If your network has gone quiet, your opportunities. Are gonna go quiet too. Mid-career creatives often underestimate the importance of expanding their network of strategic partners, not just clients, because partners can refer work to you, they can collaborate with you, they can even bring you into projects they're working on that might need your specific skillset.
They act like a distributed new business channel and keep work flowing for you without having to engage in constant self-promotion. This is a kind of. What I call a meaningful peer network, and it doesn't happen as a result of you consuming content all the time, and it doesn't come from taking courses.

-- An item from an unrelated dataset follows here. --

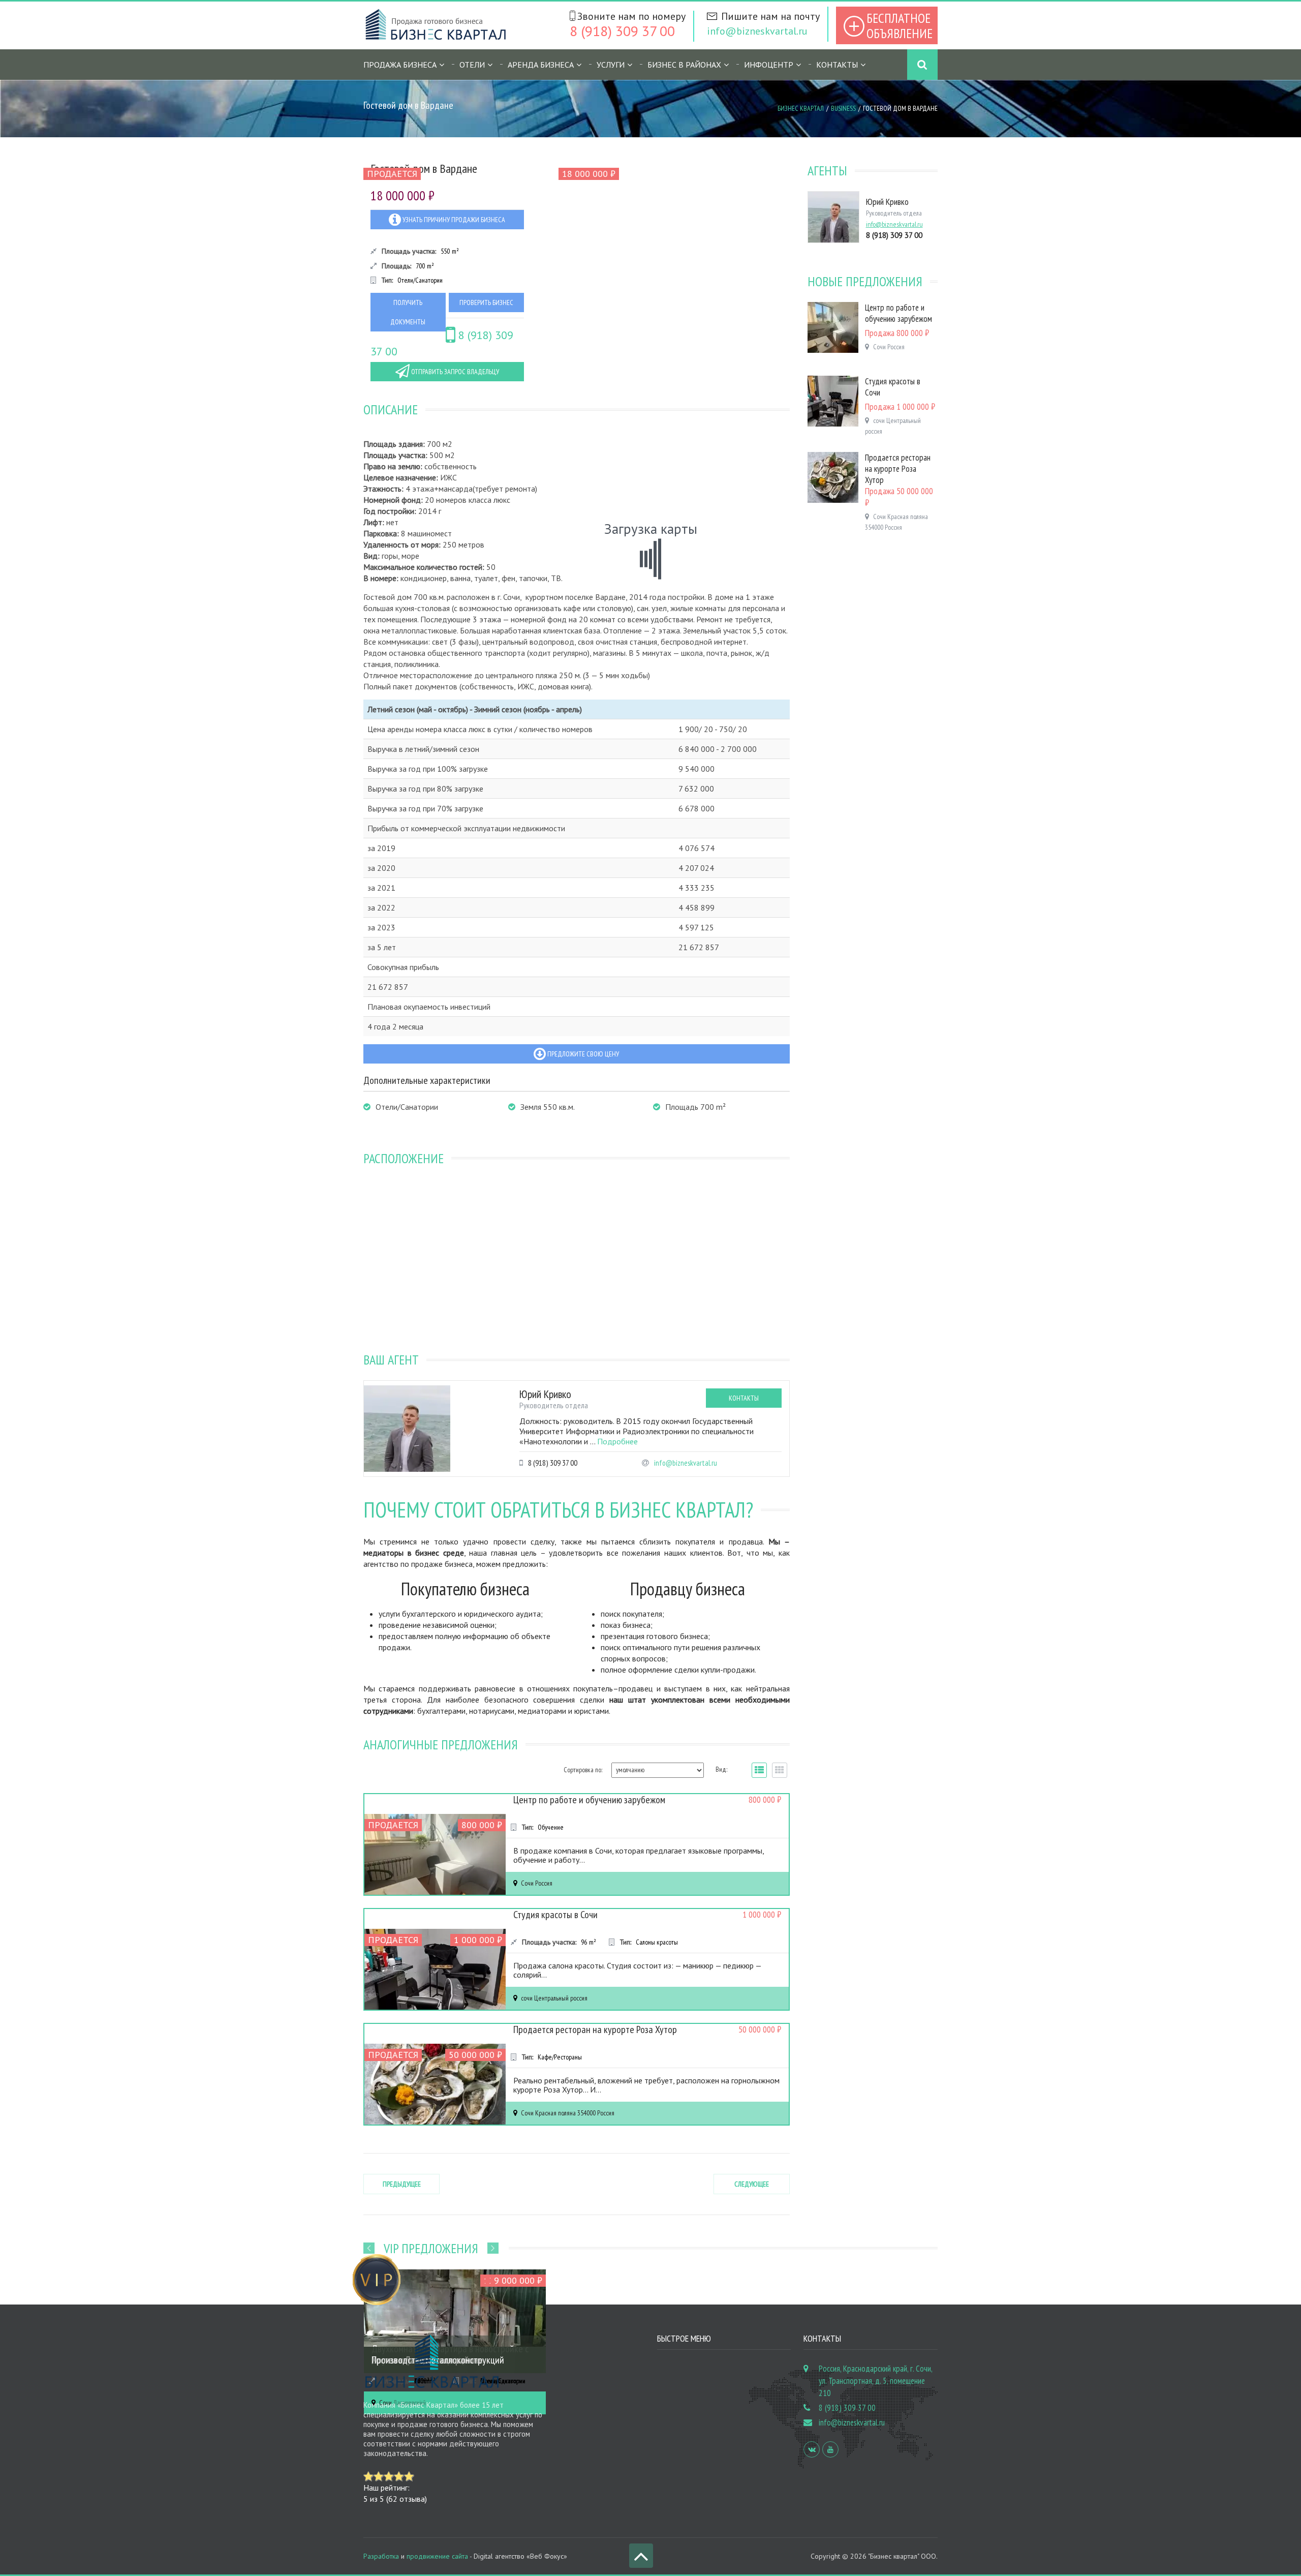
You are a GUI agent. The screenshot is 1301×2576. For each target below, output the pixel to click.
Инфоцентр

It comes from consistent peer level engagement. Here's another micro action I want you to take today. I want you to make a list of three people who could be strategic partners rather than clients. Then this week, take one small step. One DM or one simple touch base email and reactivate one of those connections or deepen one of those relationships.
Here's one key mental reframe I need you to make. If you're feeling anxious about relevance, here's the reframe. You're not becoming obsolete. You're becoming mispositioned later in your career. The industry no longer rewards your executional experiences automatically, as it did earlier in your career journey.
What it desperately needs from you is your experience thinking, the authoritative understanding of your industry that you've accumulated over time. Until you start practicing that kind of work, intellectual deliverables, you don't even know how much you know or how much you have to offer that you can actually get paid for.
Staying relevant means less isolation. More perspective, less execution for execution's sake and more strategic contribution on your part. Now, here's the last micro action I have for you today. Ask yourself this question, where am I still acting? Like I need permission to think strategically and then stop waiting for it?
Because when it comes down to it, if you really want to future proof your creative career, start by asking yourself, who are you thinking alongside of right now? If that answer is almost no one, then that's the real problem. And again, you're not behind, you just need to be in the right room.
And that's it. Stay relevant and I'll see you in the next one.